Strong communities are safe communities. What would change if all of our policies—inside and outside of the legal system—reflected that basic truth?


When you hear the word “safety,” what comes to mind? You might imagine a safe place—your home, a local park, a place of worship—or the people you trust the most. Some of us think of somewhere quiet, away from the bustle and commotion, while others feel safest in a lively crowd. Or we might find safety when we can lose ourselves in a favorite activity: dancing, reading, boxing, painting.

All of those things—homes, human connection, public spaces, joy and creativity—are the hallmarks of safety in our lives. Yet these basic human needs rarely show up in conversations around public safety.

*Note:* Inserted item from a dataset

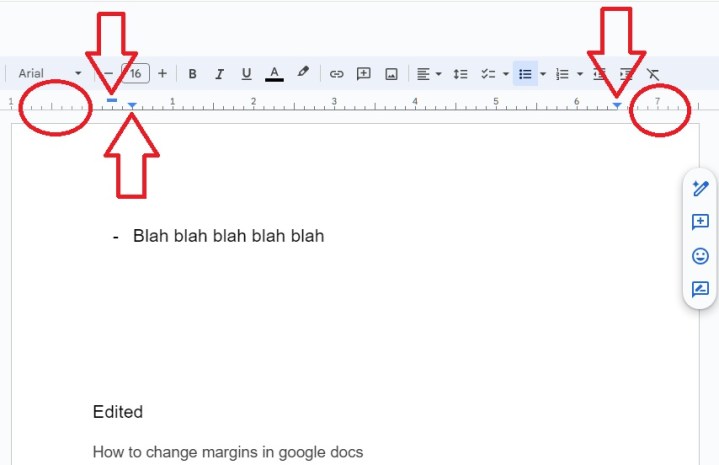Toggle italic formatting

(219, 74)
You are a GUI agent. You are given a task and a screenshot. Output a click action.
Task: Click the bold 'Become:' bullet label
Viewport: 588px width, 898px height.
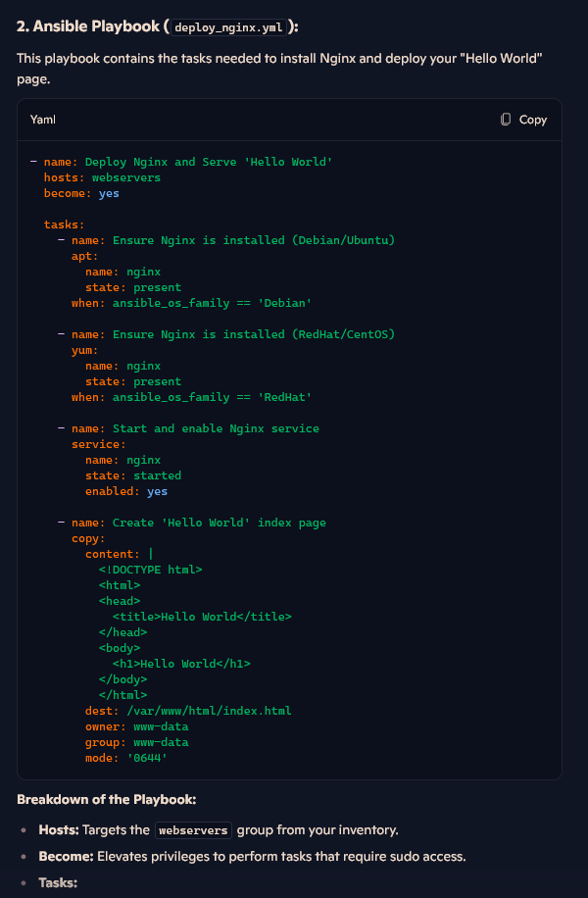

Talk of public safety usually centers on one thing: protection from crime. That’s a crucial need; there’s no doubt that we can’t be safe if we’re in danger of being harmed. But ask yourself, too: Can we really be safe if we’re facing the threat of eviction? If we can’t find a job to support our loved ones? If a mental illness goes untreated because we can’t access services?

When we think of public safety as the absence of crime, we risk overlooking all the things that need to be present for us to be safe—affordable homes, access to jobs and education, health care, vibrant public spaces, and more. Paradoxically, this leads to policies and practices that fail to reduce crime because they ignore—and even exacerbate—the needs that give rise to it.

Take the example of mass incarceration. The people who fill prisons and jails in the United States are disproportionately Black, Brown, and low-income. The system primarily affects people who, long before their arrest, have been deprived of equal access to quality education, decent housing, stable jobs, and needed services like mental health treatment—all due to systematic underinvestment in their communities. Instead of correcting these wrongs, mass incarceration inflicts even more trauma and disadvantage on the people it touches—the same factors that drive much crime in the first place.

Recognizing that things like housing, jobs, and mental health treatment are integral to public safety means pivoting to policies that are preventative instead of reactive. Instead of responding to crimes only after they have occurred, we can prevent them from happening in the first place by investing in strong, healthy communities. And that goes hand in hand with addressing the injustices that have created racial disparities in access to education, job opportunities, housing, health care, and other basic needs.

A holistic approach to public safety has to center on key areas of need, all of which guide our work at the Center:

Strong communities are safe communities. For too long, our systems have gotten that logic backwards, putting a narrow approach to punishing crime before investment in basic needs. When we cultivate the things that bring meaning, stability, and joy to people’s lives and communities, we lay the groundwork for real public safety.